Background: One of the most important lessons of the Sept. 11, 2001 terrorist attacks is that, in order to respond successfully, local agencies must be able to exchange information in real time. In the years that followed, interoperability programs have become one of the Department of Homeland Security's funding priorities in its allocations to state and local governments. In the past seven years, the federal government has given millions of dollars to state and local governments with the goal of improving interoperability programs. However, state and local politics often get in the way of effective use of the money. Our research provides insight and recommendations into how state and local governments can improve the effectiveness of these programs.
Importance: Local performance on homeland security is vital to the public interest. Maintaining effective local cooperation across policy sectors is necessary to create resilience in the face of terrorist attacks and natural disasters. Effective national security strategy is contingent on local policy, but local cooperation cannot be assumed. This is especially true given the political issues related to allocation of homeland security funds.
Objectives: Communications interoperability is vital to achieving community resilience given a natural disaster or terrorist attack. Moreover, achieving high performance on interoperability can inform how to secure other sectors such as critical infrastructure given similar political and economic constraints.
Discussion: Substantial federal funds are directed to local jurisdictions to address homeland security concerns, but results to date are uneven and inconsistent. How can local jurisdictions achieve high, sustained performance on homeland security goals? Comparing 48 U.S. cities that have received Urban Area Security Initiative (UASI) funds between 2003 and 2005, we examined the resources, institutional context, and governance features associated with local communications interoperability performance. Our analysis indicates that high local performance on interoperability is not associated with greater funding levels. Instead, governance attributes — particularly characteristics of multi-level engagement with strict, formal rules and procedures — are important intervening factors shaping interoperability performance. Cities judged to have "advanced" governance arrangements (i.e. Washington, D.C., the Twin Cities, San Diego, and Columbus) are 60% likely to perform best on interoperability performance regardless of UASI funds (see Figure 1 in Methodological Appendix). Cities judged to have "early" governance (i.e. Chicago, Baton Rouge, Cleveland) perform lowest on interoperability, even when UASI grants have been substantial. Among high-performing cities, governance arrangements with multi-level/multi-jurisdictional partnerships and formal rules have discernable performance advantages over loosely structured relationships with more autonomous units (Figure 2).
Strategic Options: Several options are possible to improve local interoperability performance among other homeland security priorities.

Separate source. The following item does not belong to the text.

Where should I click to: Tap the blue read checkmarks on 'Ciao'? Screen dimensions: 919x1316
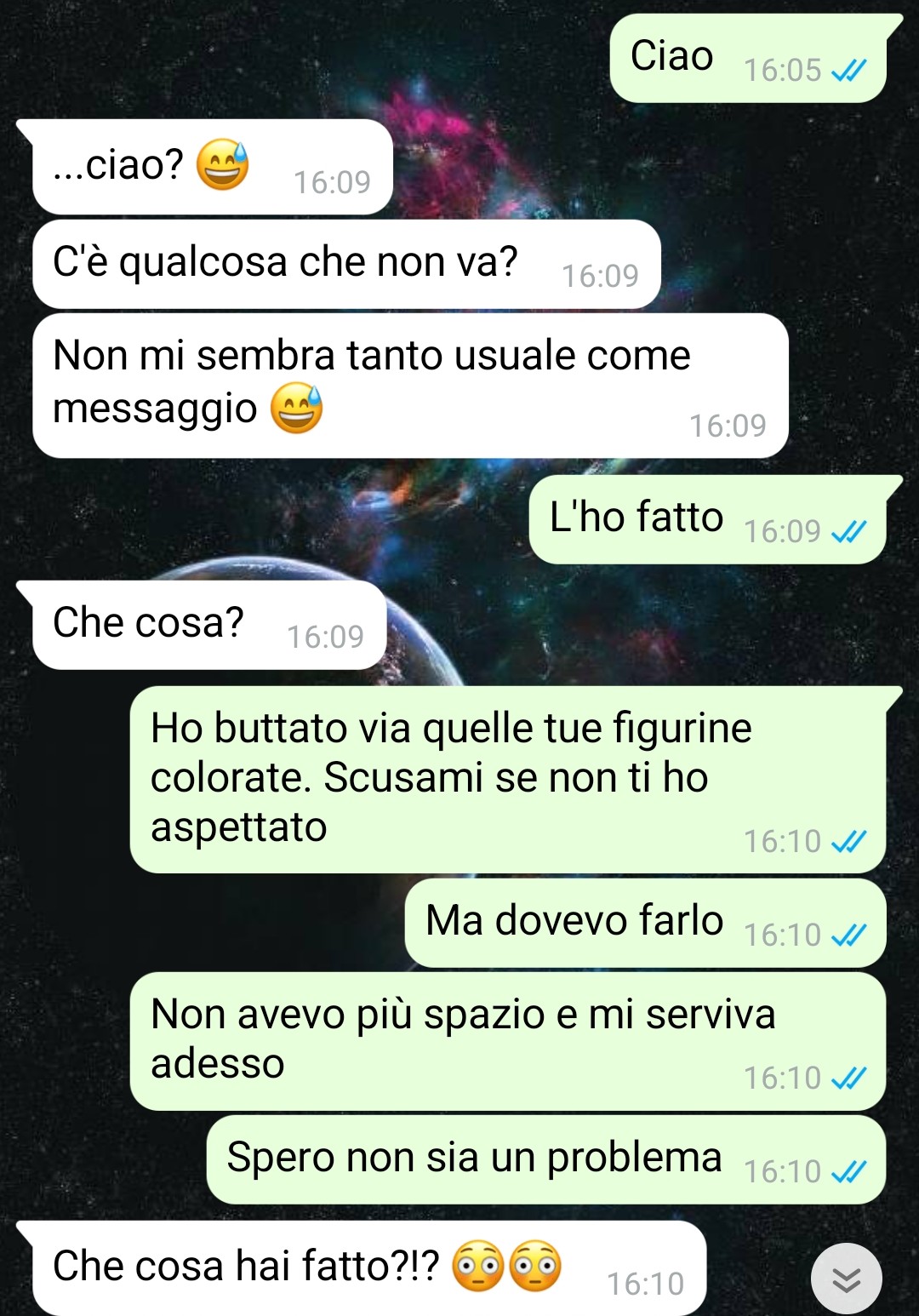tap(848, 71)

- First, continue with status quo policies, since local performance coalitions sometimes form out of pre-existing institutions without state intervention.
- Second, invest in creating multiple public-private partnerships, producing multiple informal coalitions. This option reflects the conventional wisdom about how local polities should cope with coordination dilemmas.
- Third, facilitate local attempts to create and maintain the incentives for multijurisdictional cooperation and formalize rules and protocols across jurisdictions. As distinct from current Investment Justifications requiring how funds will be used, this option involves contractual relations indicating how stakeholders will perform different functions.
Recommendation: Option C. Performance is enhanced when formal rules and protocols establish durable coordination among multiple stakeholders. Federal funding is most effective when such rules and protocols exist, and when local coalitions are nested in multiple levels of governance. Creating the incentives for such multi-level cooperation and formalization of rules and protocols are important policy priorities. This strategic option involves the following three specific recommendations.
- Homeland security officials should bring together stakeholders from multiple levels of government (local, state, and federal) across multiple policy sectors.
- Partnerships among the different levels should be codified by formal, enforceable rules and protocols — as opposed to informal agreements — to maximize the utility of federal funds to cities.
- State officials should require formal protocols among cities to specify the use of federal grant funds for homeland security. Specifically, cities should develop contractual agreements indicating which stakeholders will perform different functions prior to the distribution of funds. Cities with advanced governance, multi-level partnerships, and formal institutional linkages will be the most effective in using federal funds to improve interoperability.